Work instructions:
Read through the data, and wherever a line holds the word "icon", write that line out.

Start of Data supplied

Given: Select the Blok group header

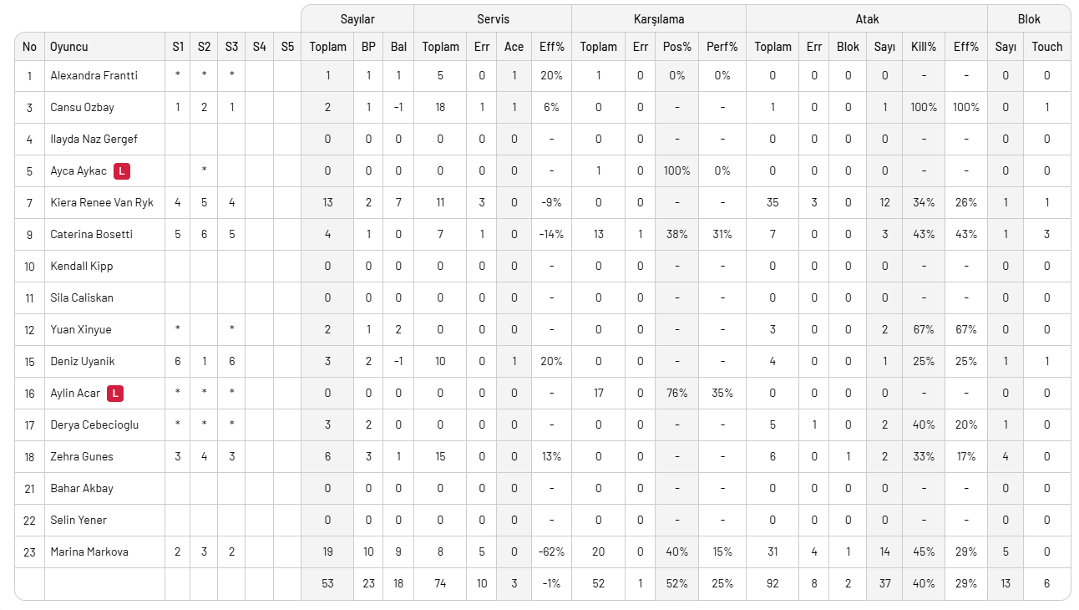Looking at the screenshot, I should coord(1029,19).
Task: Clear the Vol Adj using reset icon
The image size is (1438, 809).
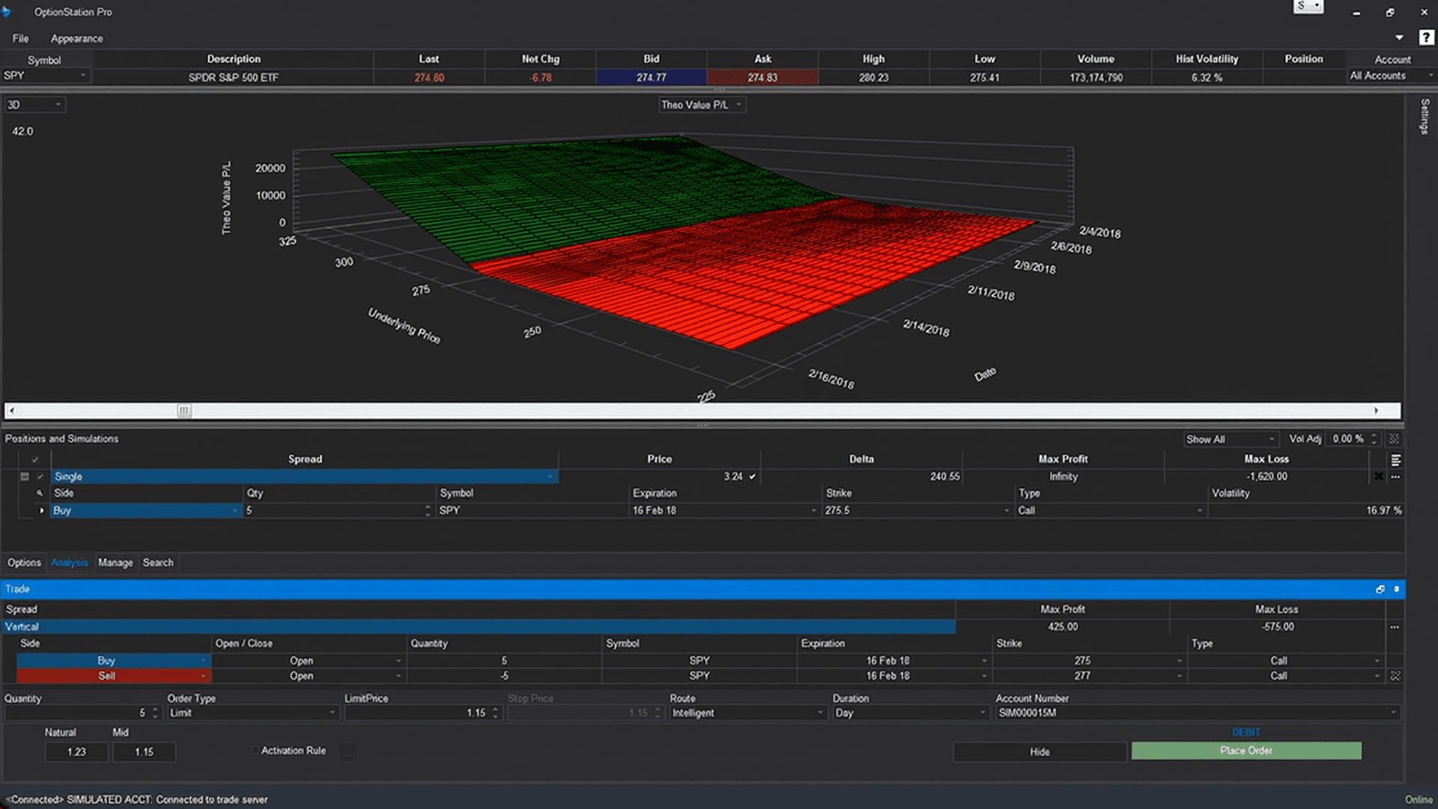Action: pyautogui.click(x=1394, y=439)
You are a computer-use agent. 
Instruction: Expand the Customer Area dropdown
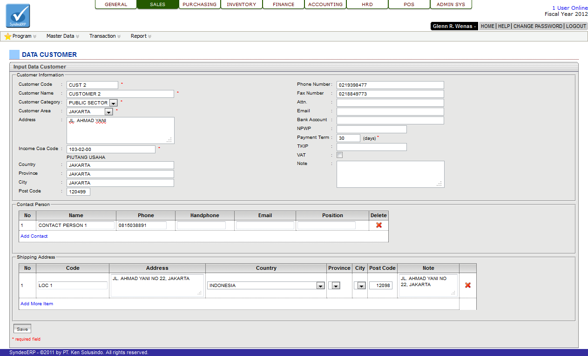click(x=108, y=112)
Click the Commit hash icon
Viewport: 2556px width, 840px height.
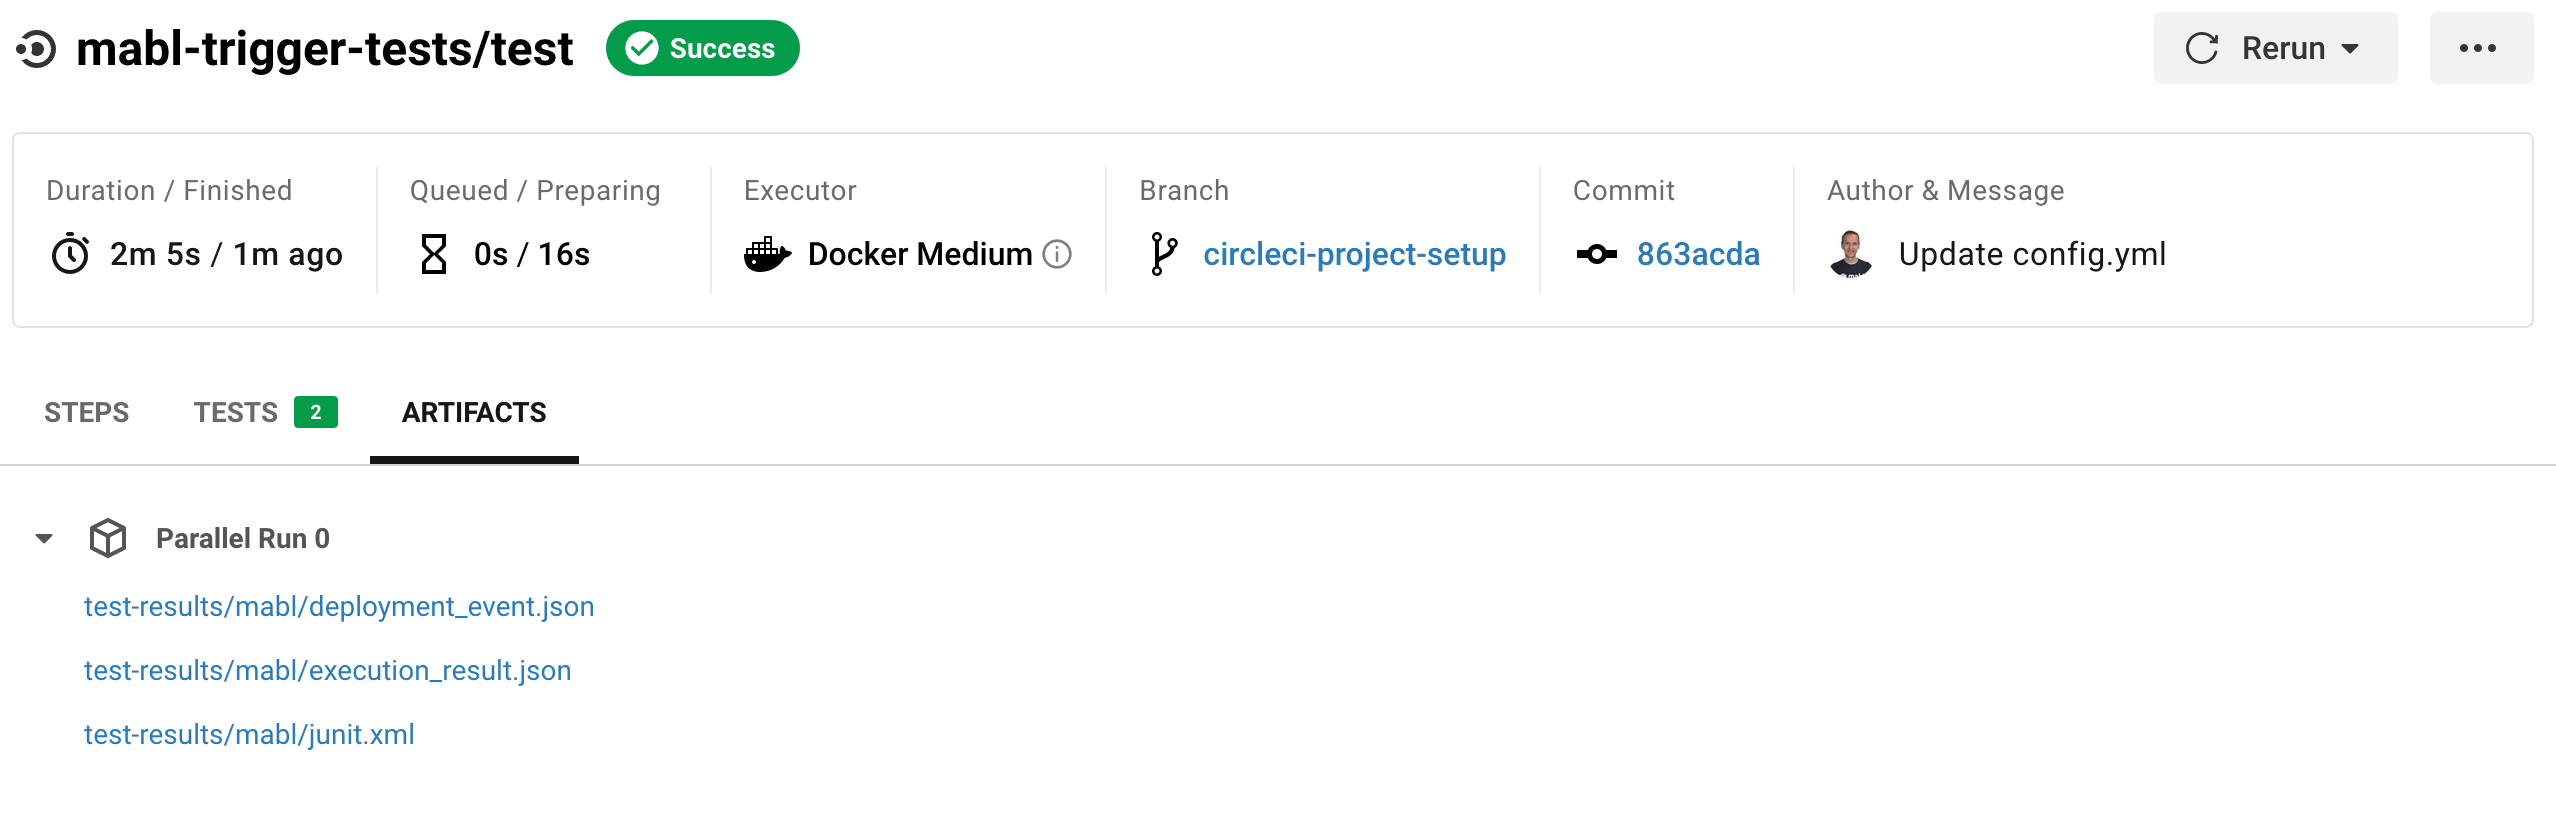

End of Data supplied

Solution:
Task: Clear the Vol Adj using reset icon
Click the Commit hash icon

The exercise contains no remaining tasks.